007

18K 2.6K 115
                                    

|| Behind You ||

.

.

.

Eunike bangun dari ranjang klinik dengan meringis, meski sudah tidak sesakit sebelumnya namun tetap saja kondisinya belum begitu membaik.

"Makasih ya," ucap Eunike pada petugas klinik yang menanganinya.

"Loh, mau pulang sendiri? Ga minta diantar aja?" Pria berseragam rumah sakit itu menatap Eunike dengan khawatir.

Eunike menganggukan kepalanya. "Udah biasa juga. Duluan, ya." Lalu kakinya melangkah menuju kantor, mendorong pintu kacanya. Sementara karyawan lain berlalu-lalang di belakangnya, berebut untuk absen pulang.

Seperti biasanya, setiap jam pulang kantor percakapan hanya berisi celotehan tidak penting. Entah membicarakan mau kongkow dimana sehabis ini, membully sesama rekan kerja atau hanya tertawa-tawa.

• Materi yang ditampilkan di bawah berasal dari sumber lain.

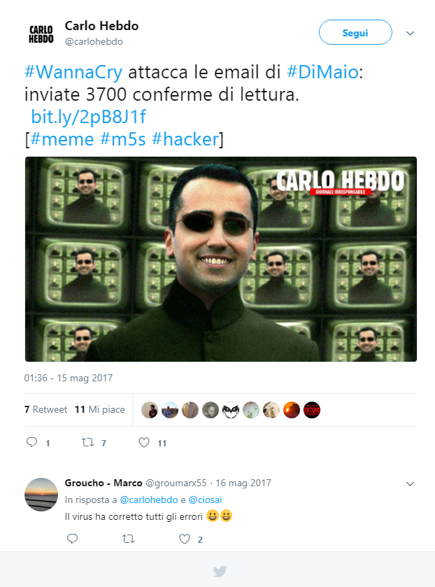Image resolution: width=435 pixels, height=587 pixels.
Task: Follow Carlo Hebdo with the Segui button
Action: [x=355, y=33]
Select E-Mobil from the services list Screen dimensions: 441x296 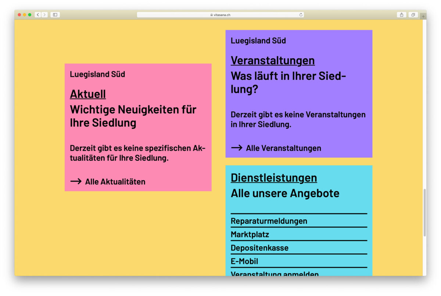point(244,261)
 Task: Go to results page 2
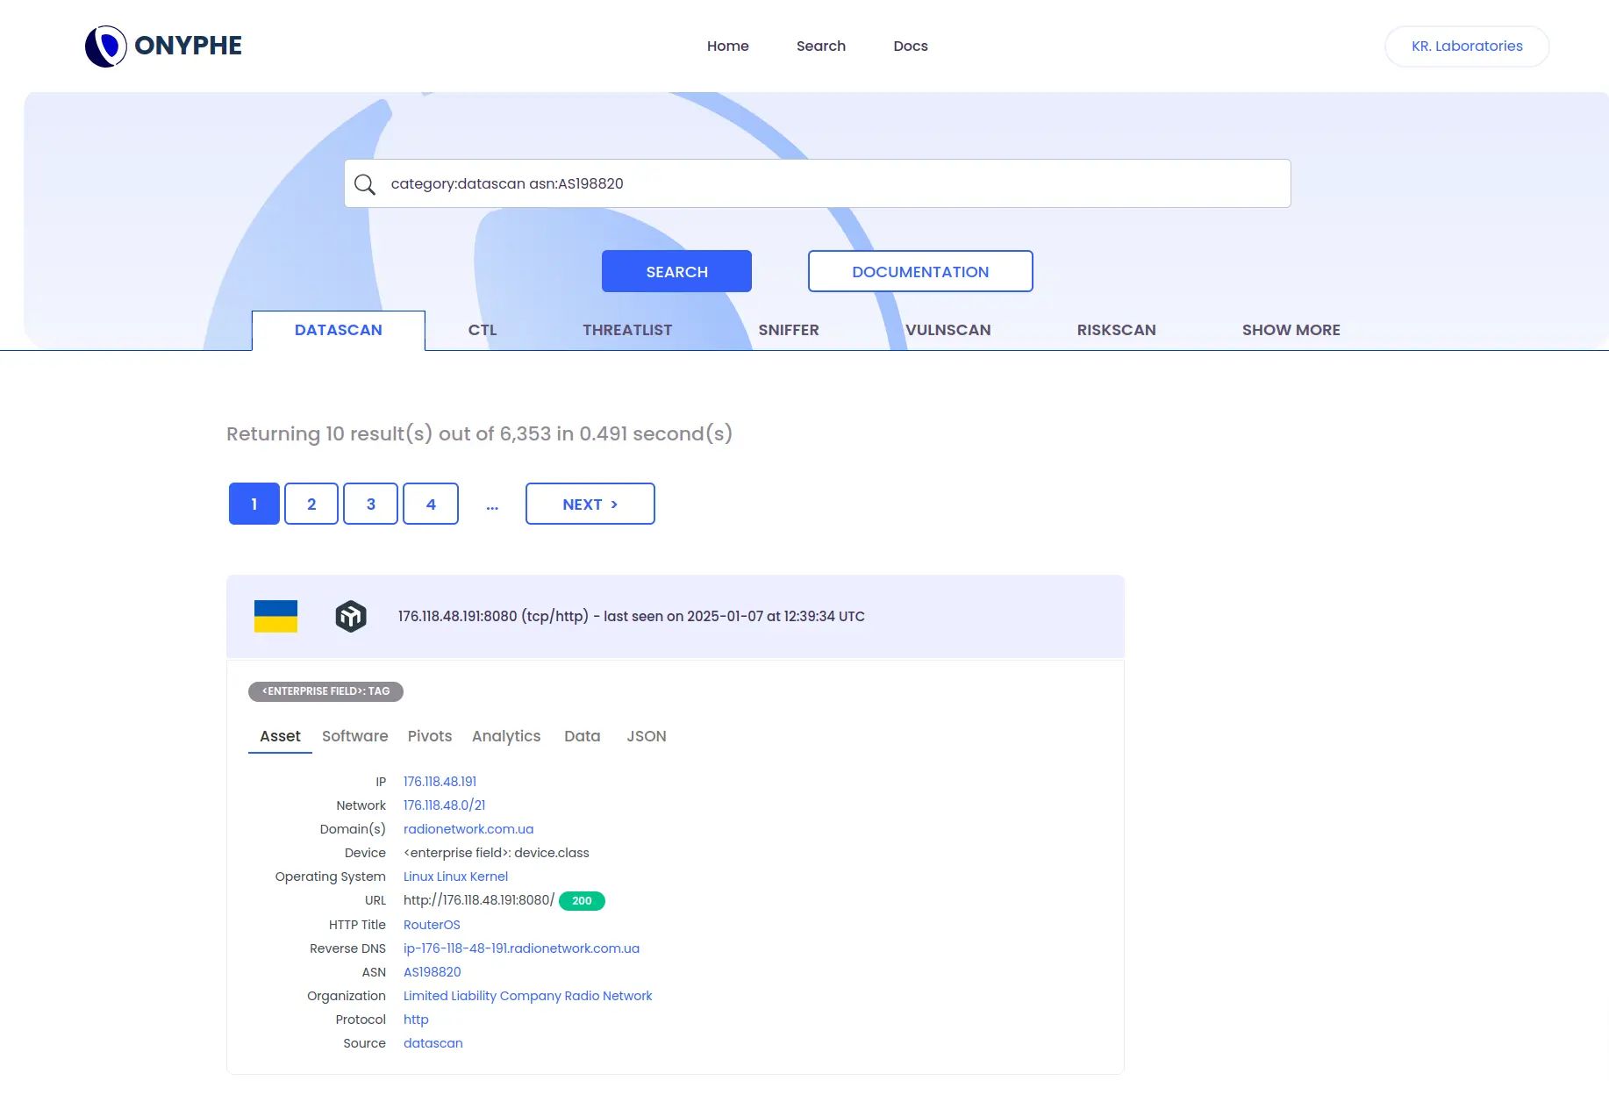click(311, 504)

Tangan Eunike membereskan meja kerjanya, merapikan barang-barang pribadinya kembali ke dalam tas miliknya. Ia sama sekali tidak tertarik untuk bergabung dalam percakapan yang terjadi. Begitu kegiatannya selesai, ia segera melangkah untuk pulang. Satu-satunya hal yang ia inginkan adalah segera berbaring di ranjangnya.

Menyebalkan. Kenapa harus ada Weza tepat dihadapannya? Eunike menahan gerakan kakinya. Ia berhenti sejenak, menoleh ke kanan dan kiri untuk mencari celah. Sebelah kanannya sudah dipenuhi rekan kerja pria yang juga sama berengseknya dengan Weza, karena mereka satu geng. Sementara sebelah kiri, tidak ada pintu keluar. Eunike menghela napas, mengambil resiko untuk tetap melewati Weza. Dugaan Eunike salah, Weza sama sekali tidak menyapanya atau sekedar kembali bertanya apa dia baik-baik saja.

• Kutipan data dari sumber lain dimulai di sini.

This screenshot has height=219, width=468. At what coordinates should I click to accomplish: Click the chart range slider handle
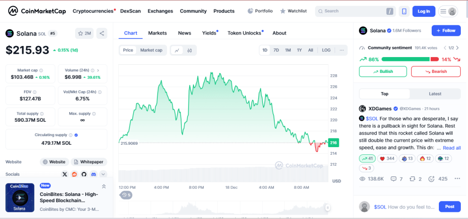327,207
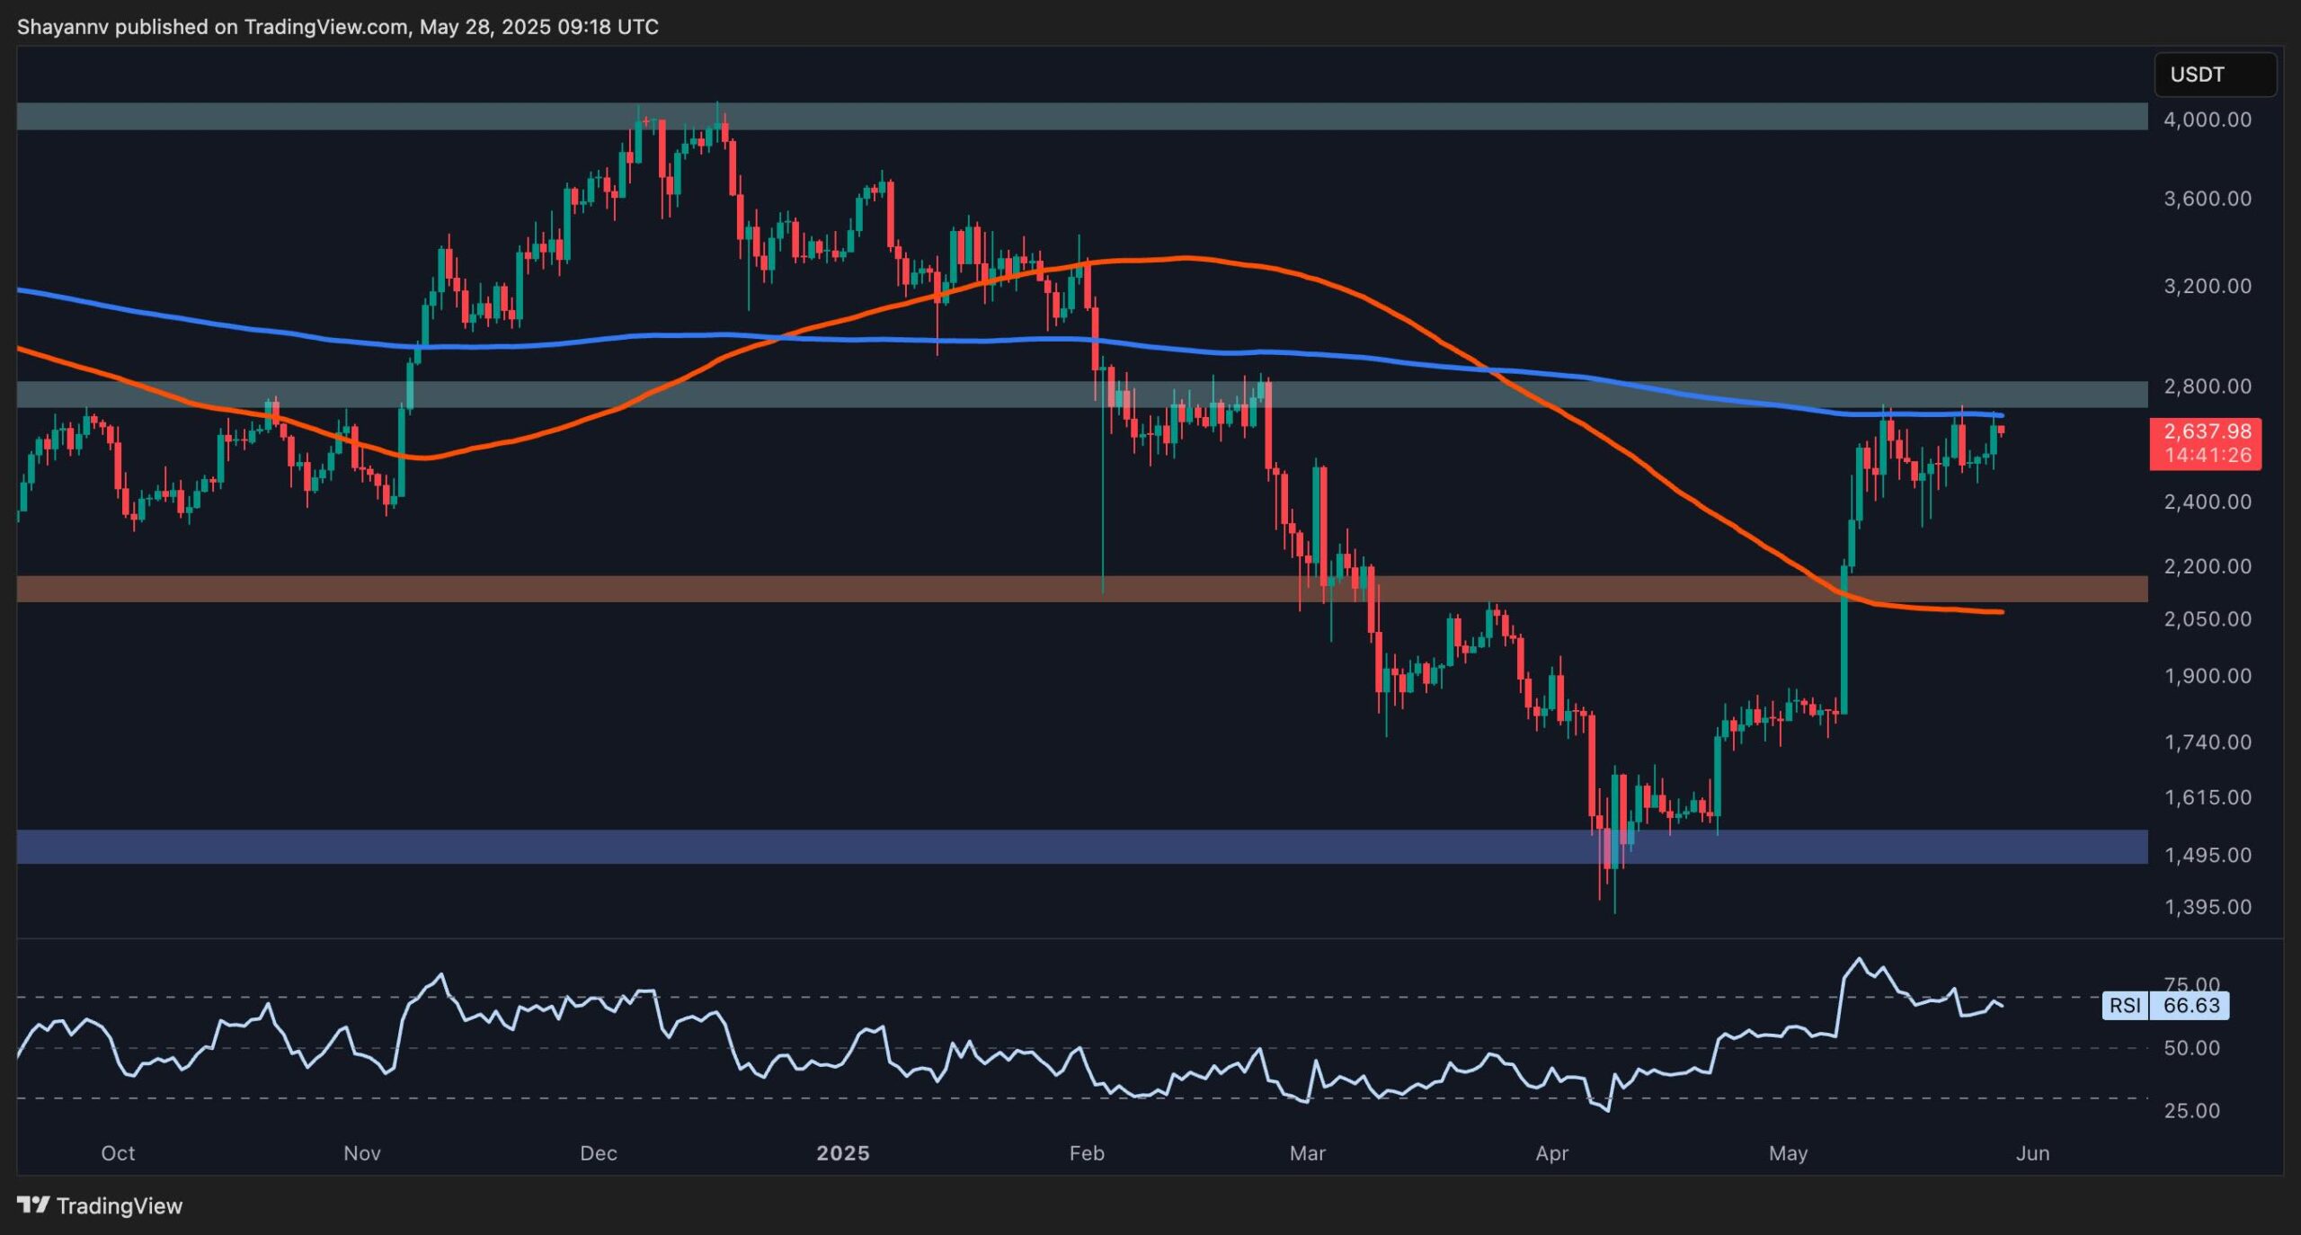Click the 2025 label on the time axis
The image size is (2301, 1235).
[x=843, y=1153]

Tersenyum kecut, bukan pada sikap Weza, tapi lebih kepada pikiran tololnya sendiri. Eunike mengelengkan kepalanya tidak percaya, bisa-bisanya ia mulai mengharap perhatian. Inilah jeleknya wanita, sekali diperhatikan akan terus menerus minta diperhatikan. Seolah satu perhatian itu merupakan tanda ketertarikan, padahal memang hanya untuk sekedar kebaikan.

Terlalu lama sendiri dan tidak ada yang memperhatikannya membuat Eunike mulai berhalusinasi. Ia rasa, ia harus terus mengingatkan dirinya sendiri untuk mengabaikan Weza dan semua perhatian kecil yang dilakukankan pria itu. Ingatkan diri sendiri, bahwa Weza bersikap begitu hanya untuk menarik simpati Ayla.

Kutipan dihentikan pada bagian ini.